▸ **掲載本文**
第173回直木賞候補作! 傑作社会派小説
 首相暗殺テロが相次いだあの頃、インターネット上にもう一つの爆弾が落とされていた。ブログに突如書き込まれた【宣戦布告】。そこでは、SNSで誹謗中傷をくり返す人々の名前や年齢、住所、職場、学校……あらゆる個人情報が晒された。
 ひっそりと、音を立てずに爆発したその爆弾は時を経るごとに威力を増し、やがて83人の人生を次々と壊していった。
 言葉が異次元の暴力になるこの時代。不倫を報じられ、SNSで苛烈な誹謗中傷にあったお笑い芸人・天童ショージは自ら死を選んだ。ほんの少し時を遡れば、伝説の歌姫・奥田美月は週刊誌のデタラメに踊らされ、人前から姿を消した。
 彼らを追いつめたもの、それは――。
* * *
■宣戦布告■
よく聞け、匿名性で武装した卑怯者ども。
SNSなんてなくなればいいのにな。えっ、ダメ? 余計なこと言うなって? そうだよなぁ。やっとおまえら権力者になれたもんな。炎上させて誰かが何かを諦めたときに、社会を変えてやったと実感できるもんな。そうやって表面的な正義感で研いだナイフで、悪意の塊でつくった毒で世直ししてるもんな。
やっぱり俺は週刊誌とおまえたちを赦せない。
だからやってやるよ。俺には俺の、ケジメのつけ方ってもんがあるんだよ。
これから重罪認定した八十三人の氏名、年齢、住所、会社、学校、判明した個人情報の全てを公開していく。
八十三なんて数字は氷山の一角に過ぎない。だが、図に乗ってると、次はおまえの番になるから肝に銘じておけ。
明日にはおまえたちの人生はめちゃくちゃになっている。
奥田美月や天童ショージのように。
せめて今日を楽しめ。あばよ。 


                   (文藝春秋HPより)


面白かった!

▸ **実施事項**
a) 小説の紹介文について、次の問いに答えてください。
(i) 宣戦布告で個人情報を公開すると告げられたのは何人ですか?
(ii) 不倫を報じられ、SNSで苛烈な誹謗中傷にあったお笑い芸人の名前は何ですか?
(iii) 伝説の歌姫・奥田美月は何に踊らされて人前から姿を消しましたか?
b) 小説の紹介文を、最後の文の後から引き継いで書き進めてください。

▸ **記録データ**

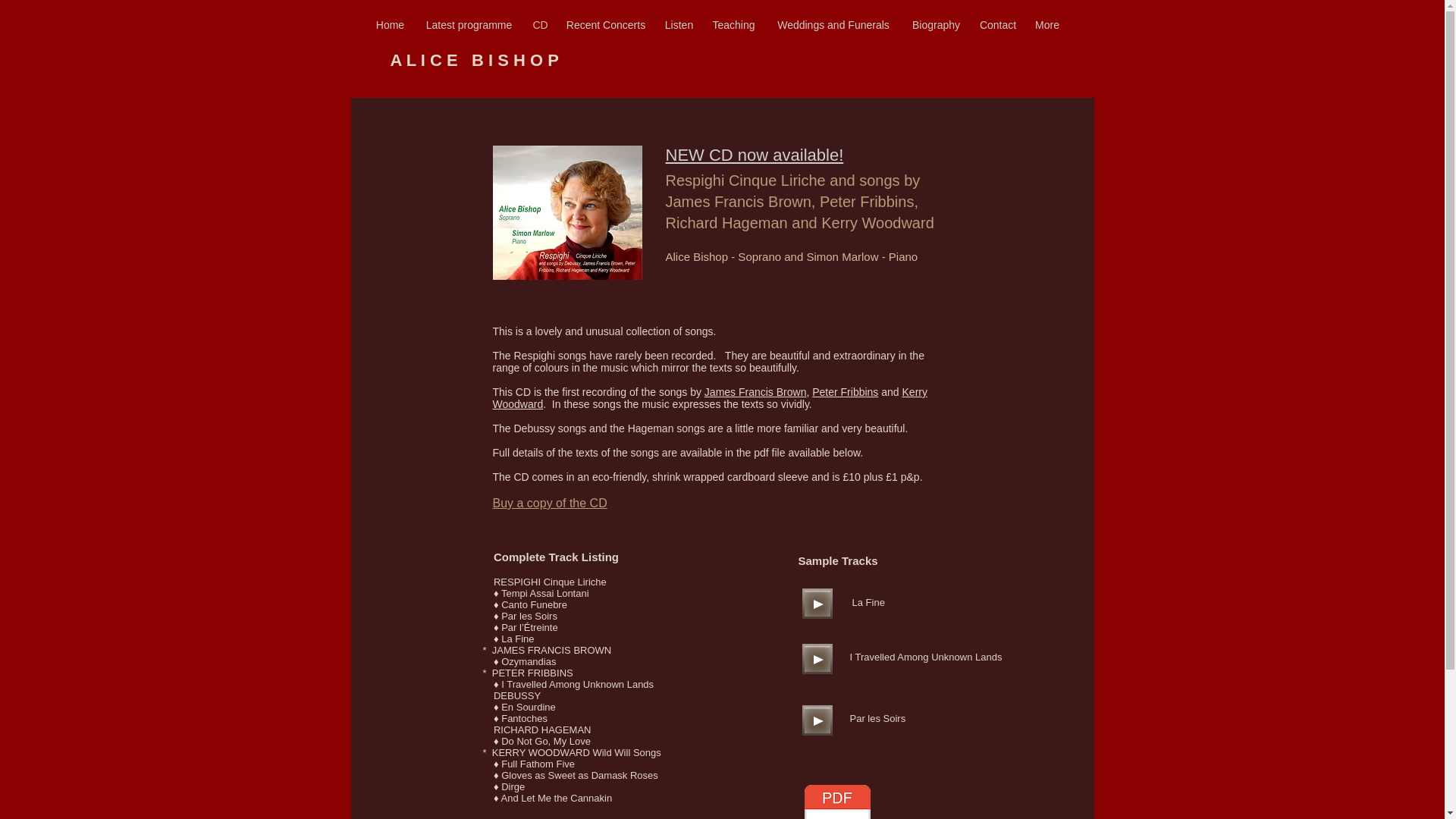
Notes and song texts.pdf (836, 801)
Latest programme (468, 24)
Home (389, 24)
Listen (678, 24)
Biography (936, 24)
Peter Fribbins (844, 391)
Kerry Woodward (710, 397)
Recent Concerts (606, 24)
James Francis Brown (755, 391)
Weddings and Funerals (832, 24)
Given the description of an element on the screen output the (x, y) to click on. 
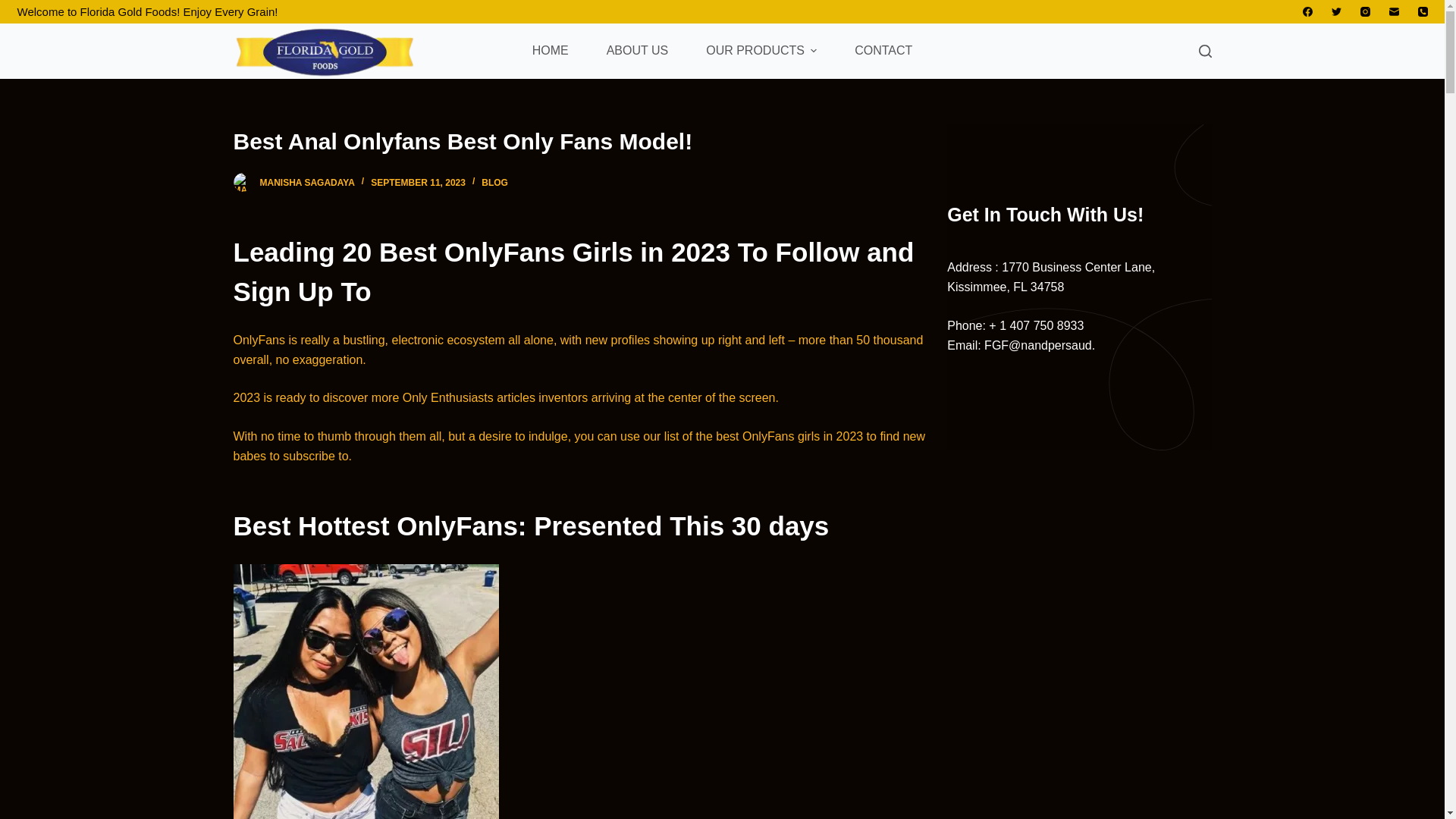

▸ **課題の回答**
a)
(i) 83人(八十三人)
(ii) 天童ショージ
(iii) 週刊誌のデタラメ

b)
音楽プロデューサーの瀬尾政夫がブログで芸能人(芸人の天童ショージと
元アイドル歌手の奥田美月)に対して酷い誹謗中傷コメントを書いた
83人の実名や個人情報を公開する。


実名を晒されて自分自身が窮地に立たされ動揺するコメントした者たち。
自分の社会的地位をなくし自死してしまうものも出てくる。
正直、可哀想とは思えなかった。


瀬尾が天童ショージと奥田美月とどういう関わりがあったのかがわかってくると
より一層、瀬尾のやったことが意味あるものだったんだとわかる。
瀬尾自身は自分のやったことの罪を受け入れる覚悟があってやっている。
誹謗愁傷した者たちには、それによって、どうなるかまで全く考えず
やっている。


天童ショージは不倫を週刊誌に暴露されて、ネット上で叩かれた。
こういうことはよくワイドショーとかでもみる。
でも天童の妻・静香は「放っておいてほしかった」と。
奥さんが可哀そう、子どもが可哀そうと言いながらの誹謗中傷は
その奥さんや子どもも傷つけていることに気づいていない。
そっとしてあげるのが一番いいのに・・・


奥田美月はスタッフへの暴言テープが晒されネット上で叩かれる。
そうなったわけを知らず、バッシング。
誰でも声を荒げたくなる状況はあるのに・・・。


美月の生い立ちは壮絶なもので、最後の場面で、色々あったけれど
美月がちゃんと歌を歌い続けていたことがわかって救われた。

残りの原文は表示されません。